AUFGABE 1: Wandle die Zeilen der Datensätze in eine JSON-Liste von Strings um, eine pro Zeile und ohne Leerzeilen. Beginne bei der Zeile mit „Locate an element“, höre nach der Zeile mit „svip-badge: SVIP is“ auf und lass die Bilder weg.

VORGEGEBENER TEXT:
*-*-*

Vortrag

Kinder, Küche, Knesset

Elektrotechnikerin, Politikerin und achtfache Mutter: Anastassia Michaeli Foto: Uwe Steinert

Ihren Auftritt am vergangenen Donnerstag hatte sich Anastassia Michaeli gewiss anders vorgestellt. Denn allzu groß schien das Interesse an ihrem Vortrag zum Thema »Karriere und Kindererziehung in Israel« nicht zu sein. Ein gutes Dutzend Zuhörer, mehr nicht. Dabei ist es genau ihr Thema: Schließlich ist die erfolgreiche Karrierefrau selbst Mutter von acht Kindern im Alter zwischen vier und 16 Jahren. Jahrelang pendelte sie zwischen Parlamentssitzungen, Fernsehshows, Fußballturnieren und Hausaufgaben. Ihre Botschaft: Beruf und Kinder sind in Israel kein Gegensatz.

Michaelis Karriere ist ebenso bunt wie glamourös. Sie arbeitete als Model, TV-Moderatorin und Schauspielerin. Darüber hinaus verfügt die gebürtige St. Petersburgerin, die 1997 der Liebe wegen nach Israel einwanderte, über Hochschulabschlüsse in Elektrotechnik und Wirtschaft.

Bis 2013 machte Michaeli vor allem als Knesset-Abgeordnete von sich reden: Als Mitstreiterin von Avigdor Lieberman zog sie 2009 ins israelische Parlament ein. Die erfolgreiche Karrierefrau und Mutter schien damals ein Glücksgriff für die Rechtspartei zu sein: Authentisch und wortgewandt repräsentierte sie Themen, mit denen sie vielen russischen Einwanderern aus dem Herzen sprach: Bildung, Heimatverbundenheit, Emanzipation und unkompliziertere Konversion.

*-*-*

ÜBUNGSMATERIAL:
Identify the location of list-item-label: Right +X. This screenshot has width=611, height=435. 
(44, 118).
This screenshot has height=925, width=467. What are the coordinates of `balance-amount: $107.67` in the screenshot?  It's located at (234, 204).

*-*-*

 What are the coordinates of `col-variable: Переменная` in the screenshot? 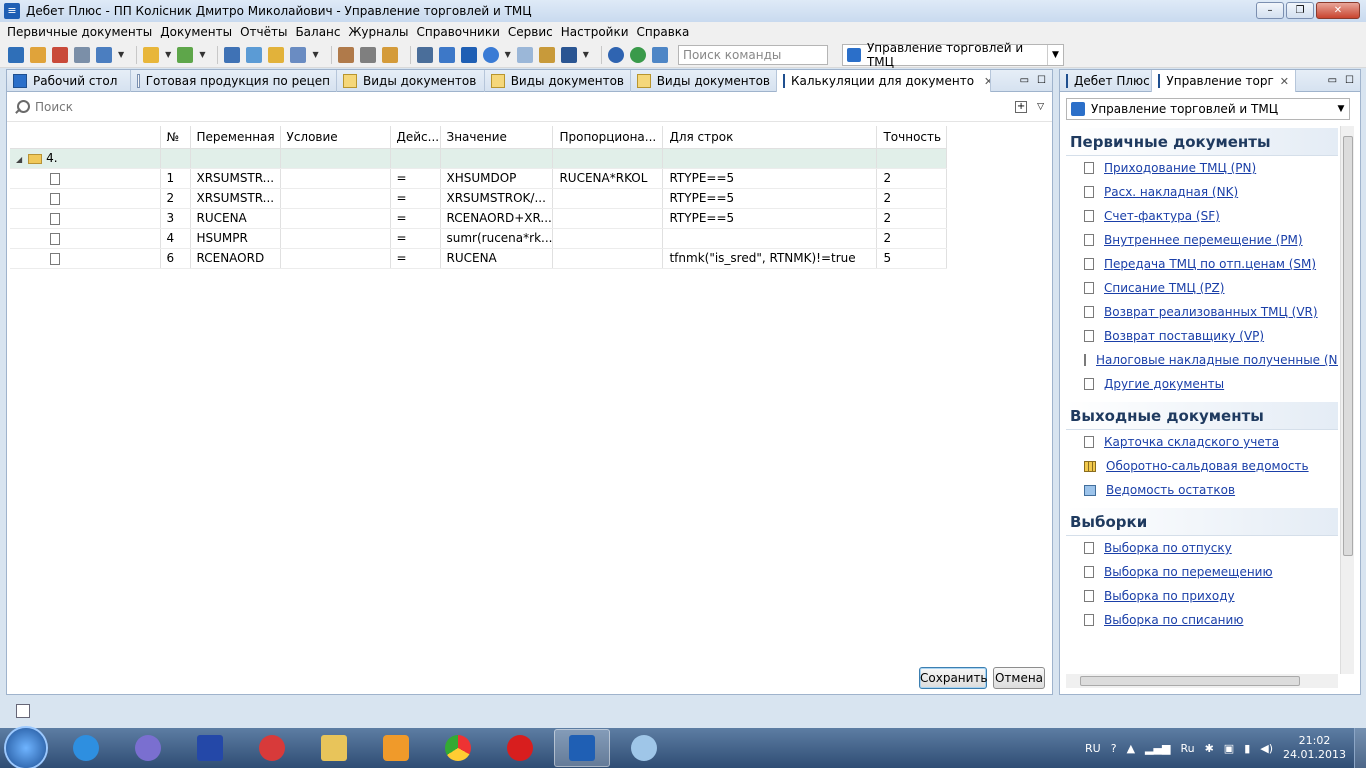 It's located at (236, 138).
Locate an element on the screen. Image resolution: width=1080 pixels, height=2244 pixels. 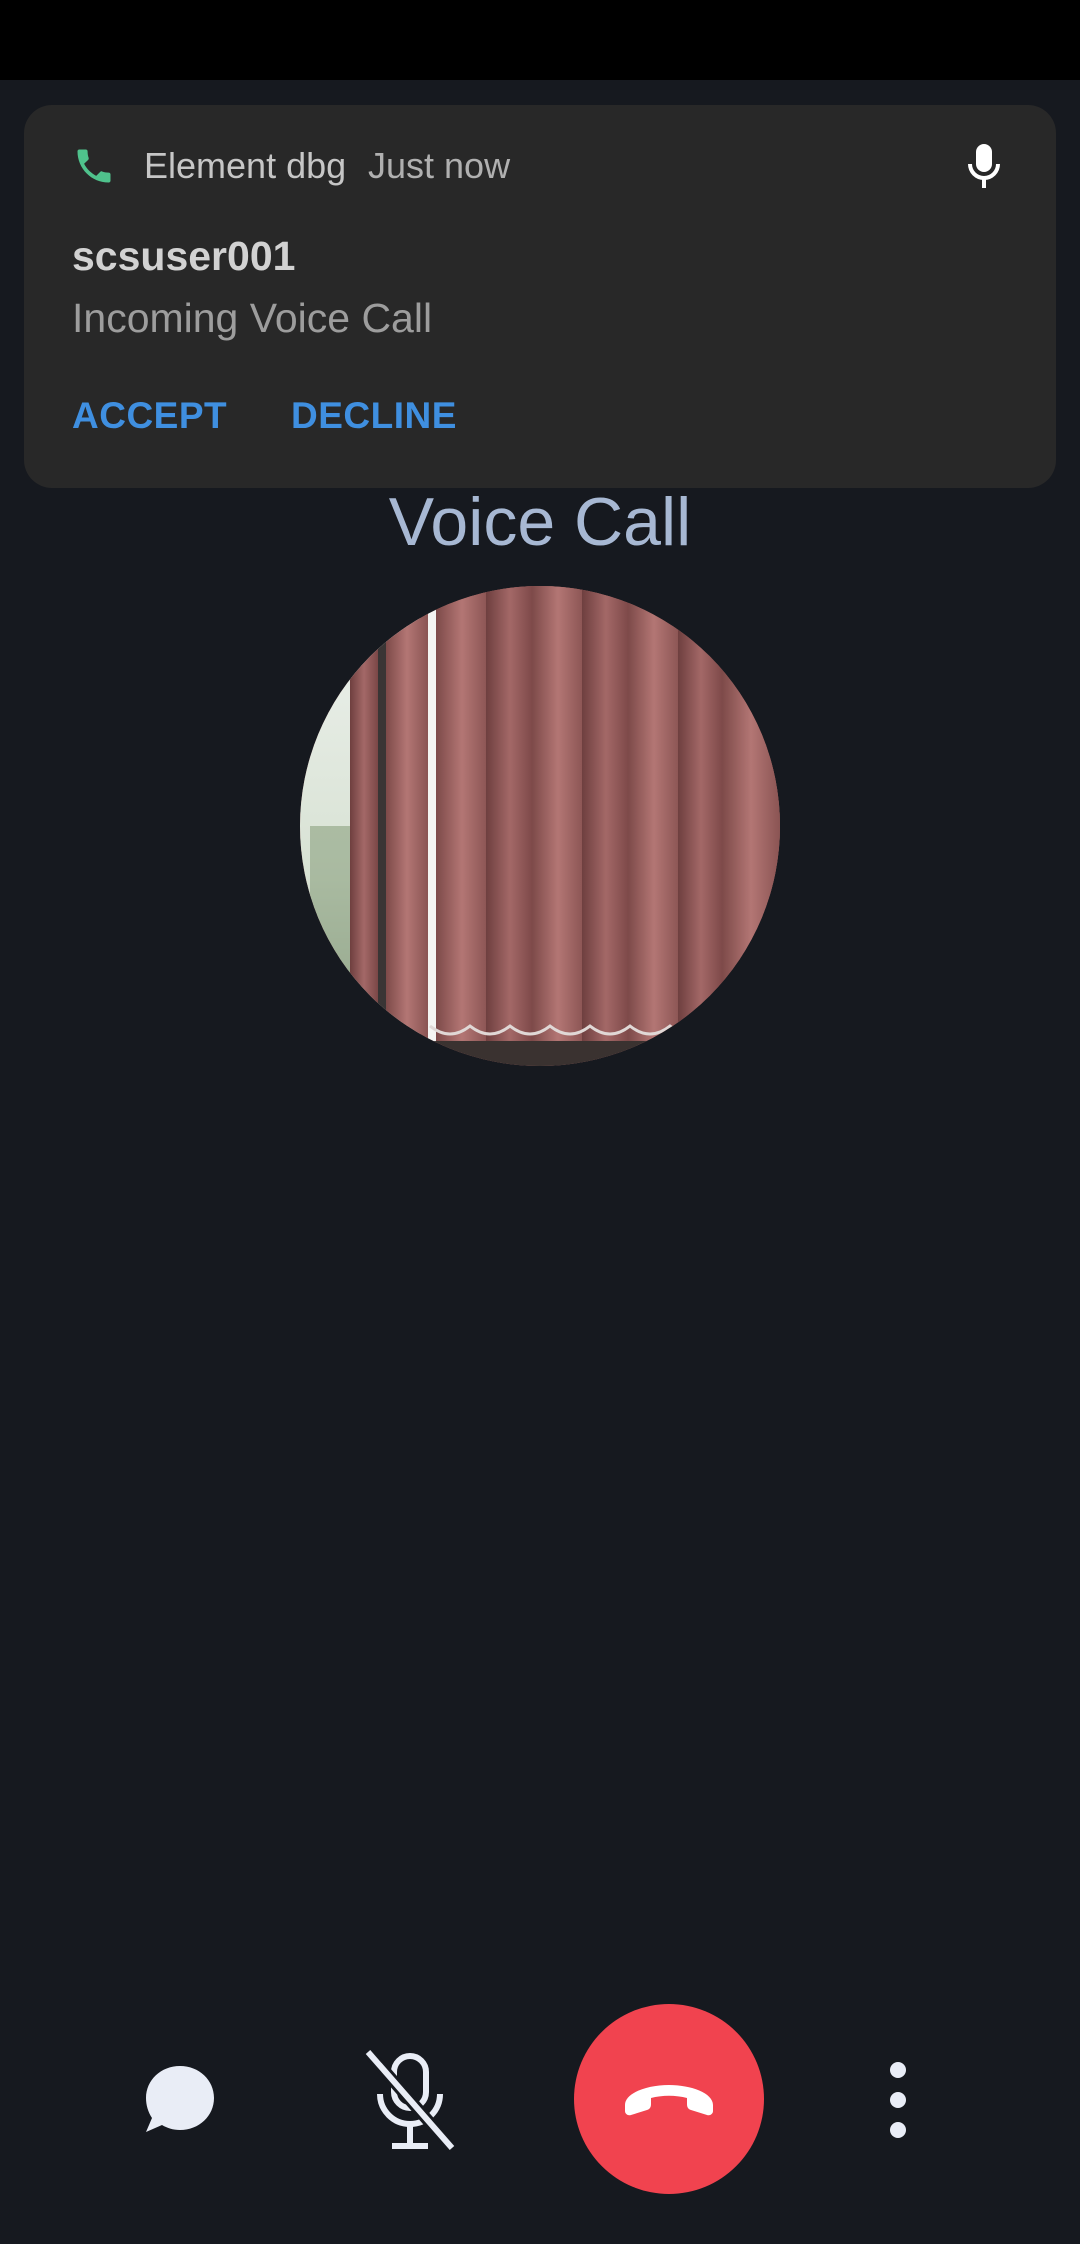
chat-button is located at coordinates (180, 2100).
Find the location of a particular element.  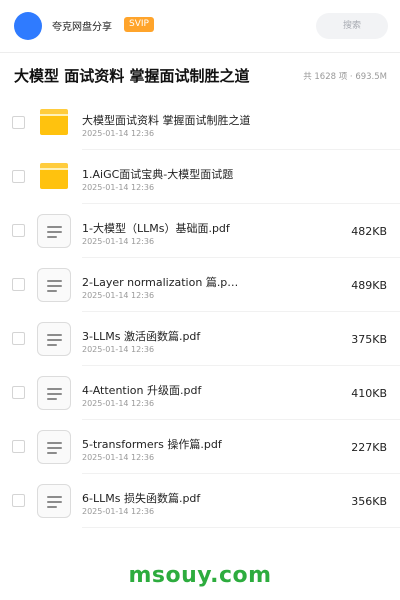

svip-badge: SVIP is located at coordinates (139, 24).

*-*-*

AUFGABE 2: Aus welcher Stadt stammt Anastassia Michaeli laut dem Text über ihren Vortrag?

LÖSUNG 1:
[
  "Locate an element on the screen. Image resolution: width=1080 pixels, height=2244 pixels. ",
  "chat-button is located at coordinates (180, 2100).",
  "Find the location of a particular element.  ",
  "svip-badge: SVIP is located at coordinates (139, 24)."
]

LÖSUNG 2: Aus St. Petersburg.